10. The framework construction kit of claim 9, wherein the stepper drive comprises a female-threaded socket rod duct, which is engaged, at a first stepper drive end portion, with a threaded shank of the socket rod of one of the rotary joints and, at a second stepper drive end portion, with a threaded shank of the socket rod of another one of the rotary joints.
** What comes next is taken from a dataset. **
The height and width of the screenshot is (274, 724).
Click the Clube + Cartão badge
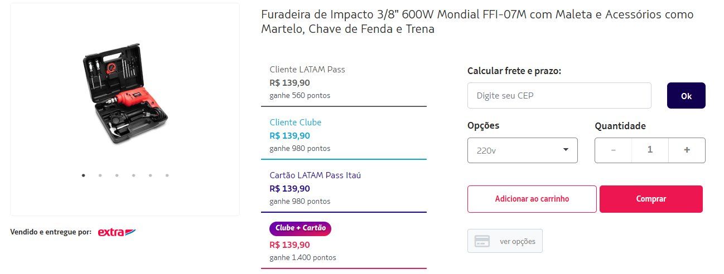click(x=300, y=228)
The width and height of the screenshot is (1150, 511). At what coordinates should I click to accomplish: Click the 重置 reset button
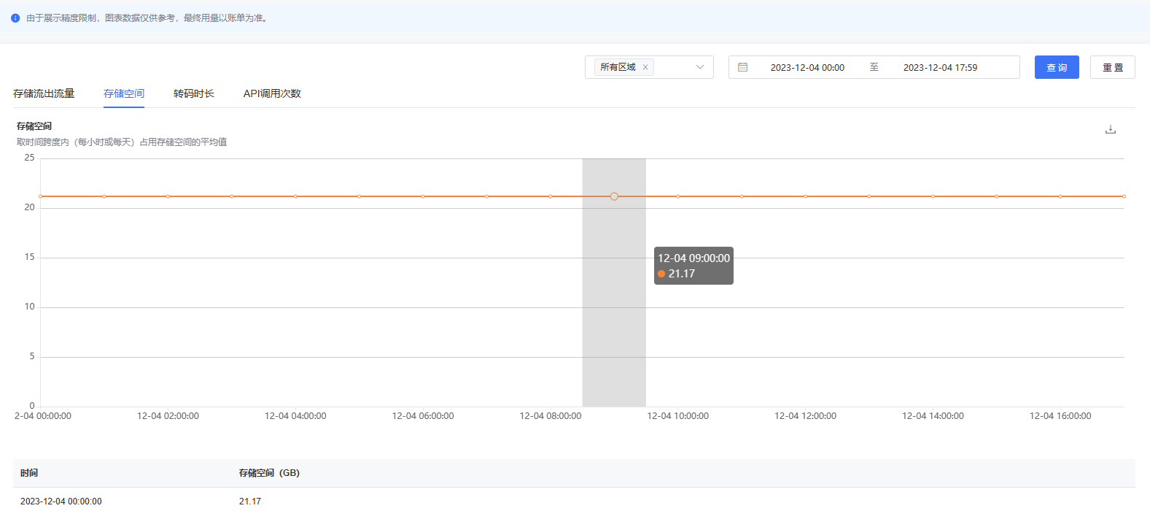tap(1112, 67)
11. A framework comprising: a plurality of rotary joints comprising: a socket rod having a socket rod flange with a basically spheroid concave bearing surface at a first end; a housing nut encircling the socket rod and having a threaded wrenching head; a ball rod having a basically spheroid convex bearing surface and threaded side walls around the bearing surface; and a concave-convex sliding washer with a basically spheroid convex washer surface and a basically spheroid concave washer surface; wherein a diameter of the threaded side walls of the ball rod corresponds to a diameter of the threaded wrenching head of the housing nut; wherein a plurality of first guiding tracks are on the concave bearing surface and are oriented into a first swivelling direction, the socket rod being swivellable with respect to the ball rod along the first guiding tracks into the first swivelling direction; wherein a plurality of second guiding tracks are on the convex bearing surface and are oriented into a second swivelling direction, the socket rod being swivellable with respect to the ball rod along the second guiding tracks into the second swivelling direction, and wherein a plurality of first washer guiding tracks are on the convex washer surface and oriented into the first swivelling direction and wherein a plurality of second washer guiding tracks are on the concave washer surface and oriented into the second swivelling direction; the plurality of rotary joints attached to a plurality of bearing structures, respectively; and a plurality of interconnection struts, each connected to a socket rod or a ball rod of the plurality of rotary joints.

12. The framework of claim 11, further comprising: a plurality of stepper drives each length-adjustably connecting the socket rod or the ball rod of one rotary joint with the socket rod or the ball rod of another rotary joint.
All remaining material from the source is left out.